Week 513. Year 10. Tommy is 43. Holiday season. The cottage or the memory of the cottage. The family gathering or planning to gather. Luc (19) graduated LSU, working in petroleum/energy. Colette (17) in college/nursing school. The food is the constant — the roux and the rice and the cayenne that doesn't change even when everything else does.

Made white bean soup this week — the kind of food that fills the house with the smell of Louisiana and the knowledge that whoever walks through the door is walking into a home where the stove is on and the food is ready and the welcome is unconditional. The meal was the day. The day was the meal. Both were good. The bayou runs on.

Week 513 called for something warm in every corner of the house — not just in the pot but in the cup too. While the white bean soup did its slow, steady work on the stove, I wanted something to hand people the moment they stepped through the door, before they even got their coats off. This mulled grape cider is exactly that: simple to make, impossible to rush, and carrying that same unconditional welcome the food always tries to say when words don’t quite cover it.

Mulled Grape Cider

Prep Time: 5 min | Cook Time: 25 min | Total Time: 30 min | Servings: 8

Ingredients

  • 64 oz (1/2 gallon) purple grape juice
  • 2 cups water
  • 3 cinnamon sticks
  • 8 whole cloves
  • 6 whole allspice berries
  • 1 orange, thinly sliced into rounds
  • 2 tablespoons brown sugar (or to taste)
  • 1/4 teaspoon ground nutmeg

Instructions

  1. Combine. Pour the grape juice and water into a large saucepan or Dutch oven. Add the cinnamon sticks, cloves, allspice berries, and ground nutmeg.
  2. Add citrus. Lay the orange slices into the pot, pressing them gently into the liquid.
  3. Sweeten. Stir in the brown sugar until dissolved.
  4. Heat slowly. Warm over medium-low heat, uncovered, until the cider just begins to steam — about 20 to 25 minutes. Do not bring to a full boil; a gentle simmer preserves the flavor.
  5. Strain and serve. Use a fine mesh strainer or slotted spoon to remove the whole spices and orange slices.

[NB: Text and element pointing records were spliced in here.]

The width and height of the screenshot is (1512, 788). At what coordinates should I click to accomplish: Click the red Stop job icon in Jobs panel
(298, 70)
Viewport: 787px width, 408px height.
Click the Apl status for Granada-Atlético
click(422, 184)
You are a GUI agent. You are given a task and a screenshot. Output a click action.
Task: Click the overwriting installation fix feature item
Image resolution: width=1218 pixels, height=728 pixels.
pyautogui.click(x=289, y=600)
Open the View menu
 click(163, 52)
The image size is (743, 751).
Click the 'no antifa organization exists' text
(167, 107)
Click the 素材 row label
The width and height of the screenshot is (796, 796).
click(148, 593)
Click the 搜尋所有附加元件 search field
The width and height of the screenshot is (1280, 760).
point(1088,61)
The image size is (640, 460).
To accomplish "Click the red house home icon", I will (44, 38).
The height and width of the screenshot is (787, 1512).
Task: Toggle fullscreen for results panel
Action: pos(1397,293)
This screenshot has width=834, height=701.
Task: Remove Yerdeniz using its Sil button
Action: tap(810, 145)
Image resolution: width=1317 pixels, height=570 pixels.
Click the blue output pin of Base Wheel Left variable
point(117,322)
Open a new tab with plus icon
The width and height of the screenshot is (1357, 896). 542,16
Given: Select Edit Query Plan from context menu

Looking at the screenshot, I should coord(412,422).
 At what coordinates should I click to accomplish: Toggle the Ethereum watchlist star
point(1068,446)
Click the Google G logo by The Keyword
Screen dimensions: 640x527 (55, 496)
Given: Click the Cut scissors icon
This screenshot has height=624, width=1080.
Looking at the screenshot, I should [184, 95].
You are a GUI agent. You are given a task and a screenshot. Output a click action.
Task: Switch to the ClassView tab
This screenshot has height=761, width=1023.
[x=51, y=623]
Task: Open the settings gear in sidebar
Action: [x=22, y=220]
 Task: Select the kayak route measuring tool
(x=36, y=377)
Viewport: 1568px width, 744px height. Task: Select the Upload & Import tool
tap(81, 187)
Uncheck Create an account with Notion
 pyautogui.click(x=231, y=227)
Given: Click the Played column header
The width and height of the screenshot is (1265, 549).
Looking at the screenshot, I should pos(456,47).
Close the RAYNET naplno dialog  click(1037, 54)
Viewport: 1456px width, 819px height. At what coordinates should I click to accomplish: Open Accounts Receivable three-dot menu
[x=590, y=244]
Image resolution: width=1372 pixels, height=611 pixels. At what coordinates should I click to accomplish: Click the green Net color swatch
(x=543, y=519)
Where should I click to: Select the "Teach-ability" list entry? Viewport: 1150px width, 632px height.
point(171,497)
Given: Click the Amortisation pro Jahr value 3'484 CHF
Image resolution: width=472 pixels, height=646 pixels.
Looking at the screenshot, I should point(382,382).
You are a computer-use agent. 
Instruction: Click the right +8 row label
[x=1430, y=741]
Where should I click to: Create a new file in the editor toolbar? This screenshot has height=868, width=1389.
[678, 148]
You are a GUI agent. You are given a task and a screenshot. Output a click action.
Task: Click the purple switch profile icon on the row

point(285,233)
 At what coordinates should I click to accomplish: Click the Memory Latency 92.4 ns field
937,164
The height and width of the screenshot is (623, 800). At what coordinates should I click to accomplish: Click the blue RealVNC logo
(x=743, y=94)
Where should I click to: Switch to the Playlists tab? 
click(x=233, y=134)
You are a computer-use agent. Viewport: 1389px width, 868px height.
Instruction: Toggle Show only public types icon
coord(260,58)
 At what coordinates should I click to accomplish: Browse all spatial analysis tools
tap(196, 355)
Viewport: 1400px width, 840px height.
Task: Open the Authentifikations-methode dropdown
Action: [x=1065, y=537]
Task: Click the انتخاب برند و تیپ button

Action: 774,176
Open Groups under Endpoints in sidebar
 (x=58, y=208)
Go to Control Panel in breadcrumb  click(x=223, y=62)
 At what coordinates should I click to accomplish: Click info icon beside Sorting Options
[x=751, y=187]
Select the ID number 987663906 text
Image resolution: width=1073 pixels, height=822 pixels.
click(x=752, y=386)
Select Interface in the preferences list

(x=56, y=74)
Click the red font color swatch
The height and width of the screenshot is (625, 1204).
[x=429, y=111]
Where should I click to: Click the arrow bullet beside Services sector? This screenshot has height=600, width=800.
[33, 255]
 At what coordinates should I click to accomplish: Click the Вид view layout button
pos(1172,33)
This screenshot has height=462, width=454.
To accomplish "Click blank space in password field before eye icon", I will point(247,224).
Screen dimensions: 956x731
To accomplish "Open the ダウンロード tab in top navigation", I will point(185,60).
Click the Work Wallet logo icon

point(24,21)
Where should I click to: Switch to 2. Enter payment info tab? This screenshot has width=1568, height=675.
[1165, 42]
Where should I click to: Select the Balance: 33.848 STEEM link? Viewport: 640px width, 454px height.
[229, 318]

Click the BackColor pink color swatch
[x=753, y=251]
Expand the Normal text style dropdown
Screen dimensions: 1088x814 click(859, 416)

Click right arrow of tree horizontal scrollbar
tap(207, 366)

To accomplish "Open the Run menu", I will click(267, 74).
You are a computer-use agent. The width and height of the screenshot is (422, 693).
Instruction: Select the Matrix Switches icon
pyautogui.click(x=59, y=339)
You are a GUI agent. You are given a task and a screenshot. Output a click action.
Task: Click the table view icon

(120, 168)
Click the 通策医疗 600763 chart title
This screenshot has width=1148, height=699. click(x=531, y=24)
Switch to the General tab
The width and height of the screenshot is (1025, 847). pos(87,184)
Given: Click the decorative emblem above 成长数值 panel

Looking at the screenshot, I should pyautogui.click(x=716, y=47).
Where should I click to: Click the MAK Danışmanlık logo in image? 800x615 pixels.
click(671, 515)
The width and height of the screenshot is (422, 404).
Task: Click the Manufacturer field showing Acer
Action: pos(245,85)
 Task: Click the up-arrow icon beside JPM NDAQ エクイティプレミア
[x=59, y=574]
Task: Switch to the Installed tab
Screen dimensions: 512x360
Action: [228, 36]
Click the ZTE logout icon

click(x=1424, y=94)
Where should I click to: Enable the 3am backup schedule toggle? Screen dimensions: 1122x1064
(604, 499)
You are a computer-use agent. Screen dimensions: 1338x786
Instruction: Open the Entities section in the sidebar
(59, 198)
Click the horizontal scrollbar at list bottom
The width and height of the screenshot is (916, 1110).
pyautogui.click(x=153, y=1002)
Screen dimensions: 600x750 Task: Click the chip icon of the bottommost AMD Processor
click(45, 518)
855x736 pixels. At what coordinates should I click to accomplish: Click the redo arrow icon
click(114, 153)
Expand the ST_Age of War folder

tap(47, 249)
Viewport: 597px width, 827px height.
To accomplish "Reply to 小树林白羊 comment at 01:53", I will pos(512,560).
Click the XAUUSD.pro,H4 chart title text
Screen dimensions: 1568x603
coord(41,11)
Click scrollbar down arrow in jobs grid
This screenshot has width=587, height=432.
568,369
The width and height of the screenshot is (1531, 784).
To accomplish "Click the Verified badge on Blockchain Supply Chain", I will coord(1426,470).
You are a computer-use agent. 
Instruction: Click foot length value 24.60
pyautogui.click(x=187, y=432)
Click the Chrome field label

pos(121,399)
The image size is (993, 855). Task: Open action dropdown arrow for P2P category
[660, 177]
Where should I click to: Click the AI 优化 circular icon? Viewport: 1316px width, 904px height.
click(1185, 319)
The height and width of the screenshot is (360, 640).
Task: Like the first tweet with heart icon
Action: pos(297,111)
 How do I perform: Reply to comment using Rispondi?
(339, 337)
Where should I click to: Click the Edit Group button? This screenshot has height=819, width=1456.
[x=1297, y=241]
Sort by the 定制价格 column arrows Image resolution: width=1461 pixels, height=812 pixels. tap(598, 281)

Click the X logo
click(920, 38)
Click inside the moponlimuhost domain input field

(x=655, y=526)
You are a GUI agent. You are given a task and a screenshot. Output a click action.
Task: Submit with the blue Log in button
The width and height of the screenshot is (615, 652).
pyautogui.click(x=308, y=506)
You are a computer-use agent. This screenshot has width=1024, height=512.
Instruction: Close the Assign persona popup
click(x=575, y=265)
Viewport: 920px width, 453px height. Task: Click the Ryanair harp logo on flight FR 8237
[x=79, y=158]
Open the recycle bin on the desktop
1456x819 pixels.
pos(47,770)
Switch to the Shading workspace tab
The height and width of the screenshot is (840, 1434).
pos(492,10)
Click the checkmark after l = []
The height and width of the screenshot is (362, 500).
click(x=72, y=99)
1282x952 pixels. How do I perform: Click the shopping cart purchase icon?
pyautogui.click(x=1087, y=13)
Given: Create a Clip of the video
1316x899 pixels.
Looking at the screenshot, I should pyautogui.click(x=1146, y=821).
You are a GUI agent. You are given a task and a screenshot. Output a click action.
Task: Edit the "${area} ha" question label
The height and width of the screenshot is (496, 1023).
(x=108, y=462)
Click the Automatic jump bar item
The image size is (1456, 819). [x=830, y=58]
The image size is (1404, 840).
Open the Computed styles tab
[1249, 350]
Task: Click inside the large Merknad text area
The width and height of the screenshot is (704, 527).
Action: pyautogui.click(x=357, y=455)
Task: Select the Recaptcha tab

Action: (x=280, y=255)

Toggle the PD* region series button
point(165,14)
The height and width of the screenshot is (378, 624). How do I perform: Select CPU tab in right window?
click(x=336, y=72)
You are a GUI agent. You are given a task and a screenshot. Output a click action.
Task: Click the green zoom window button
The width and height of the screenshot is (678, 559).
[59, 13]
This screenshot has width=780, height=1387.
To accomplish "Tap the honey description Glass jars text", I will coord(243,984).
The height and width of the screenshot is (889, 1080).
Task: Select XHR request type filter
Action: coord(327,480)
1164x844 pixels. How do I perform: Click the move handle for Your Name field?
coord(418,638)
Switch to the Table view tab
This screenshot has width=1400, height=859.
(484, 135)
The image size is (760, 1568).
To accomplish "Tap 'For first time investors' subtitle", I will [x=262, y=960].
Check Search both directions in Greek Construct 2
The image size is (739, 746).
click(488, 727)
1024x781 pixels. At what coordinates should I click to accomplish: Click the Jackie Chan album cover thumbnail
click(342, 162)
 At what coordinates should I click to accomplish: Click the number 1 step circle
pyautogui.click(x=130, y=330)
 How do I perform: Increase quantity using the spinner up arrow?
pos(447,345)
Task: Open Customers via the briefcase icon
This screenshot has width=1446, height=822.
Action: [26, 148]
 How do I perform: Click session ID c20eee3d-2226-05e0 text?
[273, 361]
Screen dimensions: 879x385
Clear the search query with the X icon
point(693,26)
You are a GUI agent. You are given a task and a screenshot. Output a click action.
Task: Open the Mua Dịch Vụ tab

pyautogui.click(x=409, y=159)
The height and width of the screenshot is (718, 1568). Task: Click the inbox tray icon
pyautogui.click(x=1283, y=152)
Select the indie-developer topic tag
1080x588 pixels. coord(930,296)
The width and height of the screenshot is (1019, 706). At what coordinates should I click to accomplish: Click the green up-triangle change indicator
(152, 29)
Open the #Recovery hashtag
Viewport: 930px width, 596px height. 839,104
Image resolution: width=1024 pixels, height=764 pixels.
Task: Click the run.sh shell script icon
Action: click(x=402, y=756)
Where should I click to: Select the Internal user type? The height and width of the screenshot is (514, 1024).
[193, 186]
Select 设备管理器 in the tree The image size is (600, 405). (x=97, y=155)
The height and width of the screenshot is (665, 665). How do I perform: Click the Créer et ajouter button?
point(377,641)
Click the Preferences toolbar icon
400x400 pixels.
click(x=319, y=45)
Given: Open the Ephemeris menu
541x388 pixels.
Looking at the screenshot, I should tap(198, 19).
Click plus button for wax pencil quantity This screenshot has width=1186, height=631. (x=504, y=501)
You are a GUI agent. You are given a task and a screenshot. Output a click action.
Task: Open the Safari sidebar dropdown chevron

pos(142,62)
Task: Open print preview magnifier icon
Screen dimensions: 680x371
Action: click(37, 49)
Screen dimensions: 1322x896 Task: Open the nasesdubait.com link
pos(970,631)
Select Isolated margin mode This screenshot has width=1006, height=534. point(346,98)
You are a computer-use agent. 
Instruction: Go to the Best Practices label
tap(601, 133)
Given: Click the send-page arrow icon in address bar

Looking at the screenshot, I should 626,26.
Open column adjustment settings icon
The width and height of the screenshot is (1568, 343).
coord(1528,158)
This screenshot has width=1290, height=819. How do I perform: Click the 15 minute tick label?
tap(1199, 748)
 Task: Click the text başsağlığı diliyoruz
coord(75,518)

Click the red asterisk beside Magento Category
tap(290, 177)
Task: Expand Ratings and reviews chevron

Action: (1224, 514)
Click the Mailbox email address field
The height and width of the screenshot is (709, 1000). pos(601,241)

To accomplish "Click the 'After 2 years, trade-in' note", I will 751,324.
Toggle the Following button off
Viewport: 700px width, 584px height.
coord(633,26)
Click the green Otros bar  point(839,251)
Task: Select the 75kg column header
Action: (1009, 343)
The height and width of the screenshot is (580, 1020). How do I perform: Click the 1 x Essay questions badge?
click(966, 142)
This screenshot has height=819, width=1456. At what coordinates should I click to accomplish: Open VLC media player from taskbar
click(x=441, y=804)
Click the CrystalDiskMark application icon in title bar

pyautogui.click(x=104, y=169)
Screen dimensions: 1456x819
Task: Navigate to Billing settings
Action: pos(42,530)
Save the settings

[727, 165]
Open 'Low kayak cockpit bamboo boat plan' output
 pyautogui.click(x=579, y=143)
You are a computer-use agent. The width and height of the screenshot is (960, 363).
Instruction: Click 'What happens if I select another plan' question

Ladle into mugs and garnish with a fresh cinnamon stick or orange slice if desired.

Nutrition (per serving)

Calories: 120 | Protein: 0g | Fat: 0g | Carbs: 30g | Fiber: 0g | Sodium: 15mg

Tommy Beaumont
About the cook who shared this
Tommy Beaumont
Week 513 of Tommy’s 30-year story · Baton Rouge, Louisiana
Tommy is a Cajun electrician from Thibodaux, Louisiana, who lost his home to Hurricane Katrina four months after his wedding and rebuilt his life one roux at a time. He grew up on Bayou Lafourche, fishing with his father Joey at dawn and eating his mother's gumbo by dusk. His crawfish boils draw the whole neighborhood, his boudin is made from scratch, and he stirs his roux the way Joey taught him — dark as chocolate, forty-five minutes, no shortcuts. Laissez les bons temps rouler.